(Stored data)
__________________________________________________

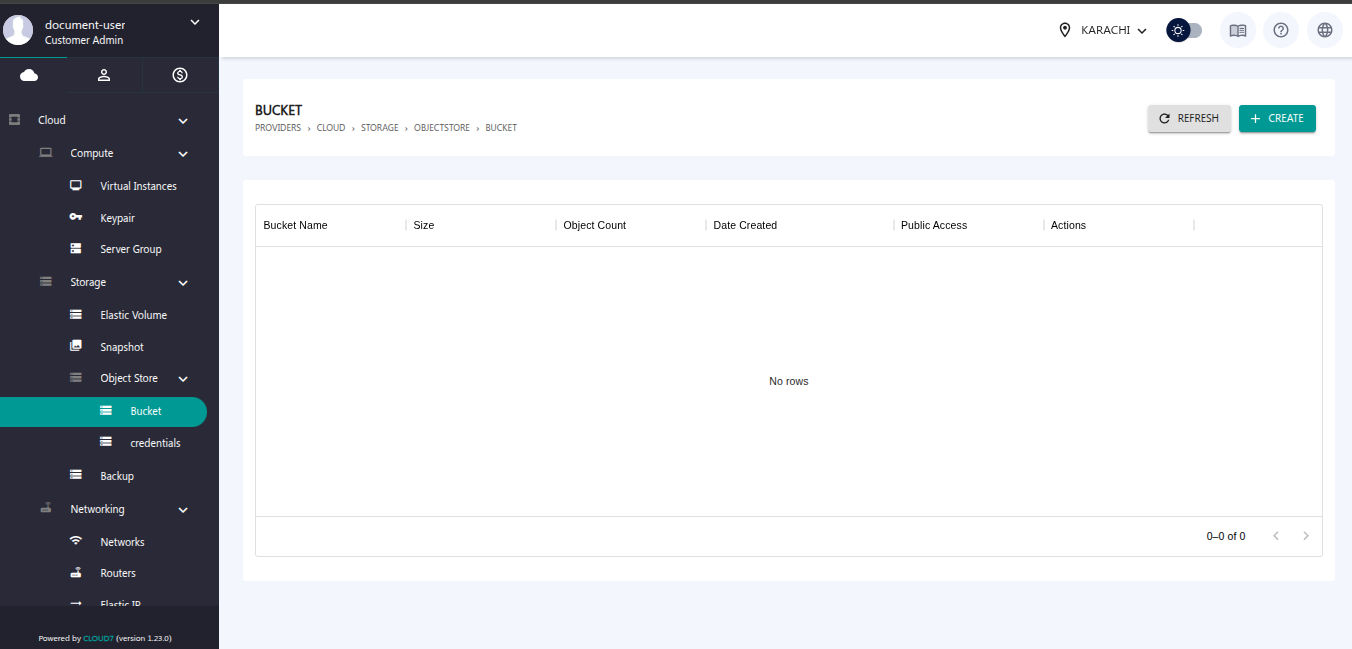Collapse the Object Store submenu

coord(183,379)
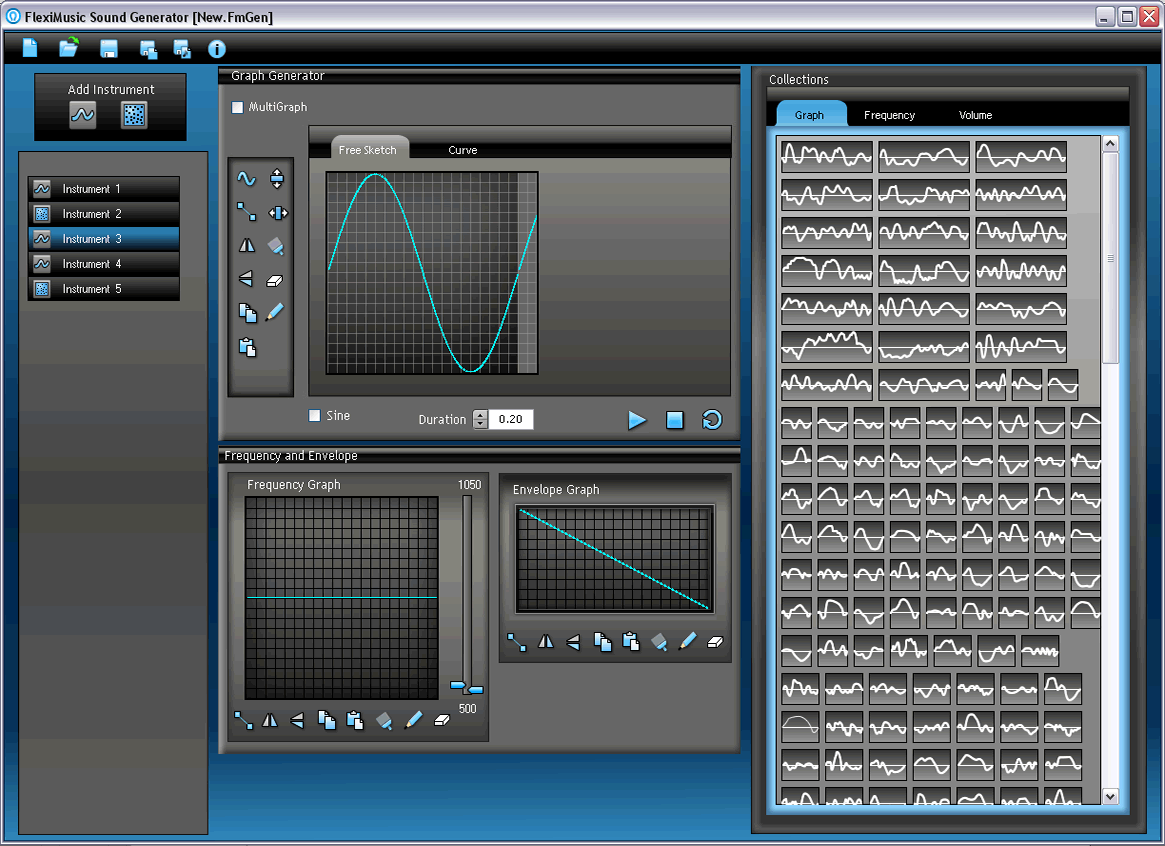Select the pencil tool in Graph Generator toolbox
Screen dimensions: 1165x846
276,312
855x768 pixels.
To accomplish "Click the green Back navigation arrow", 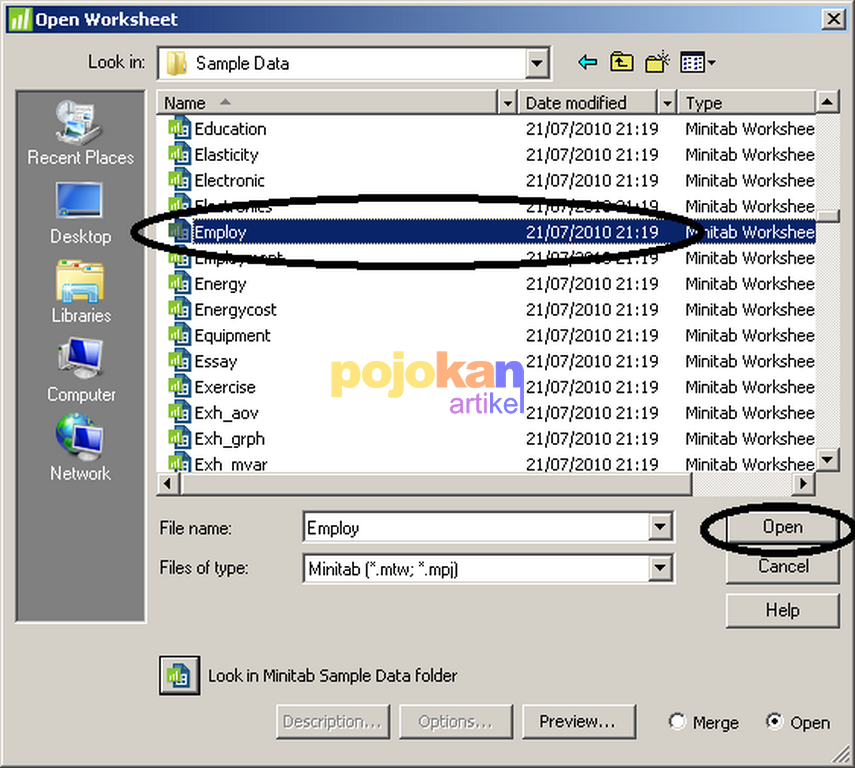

__________________________________________________

> [What you are asked to do] Without the pictures, transcribe exactly the lines above from the one containing "855x768 pixels." through the last.

> [Result below]
855x768 pixels.
To accomplish "Click the green Back navigation arrow", 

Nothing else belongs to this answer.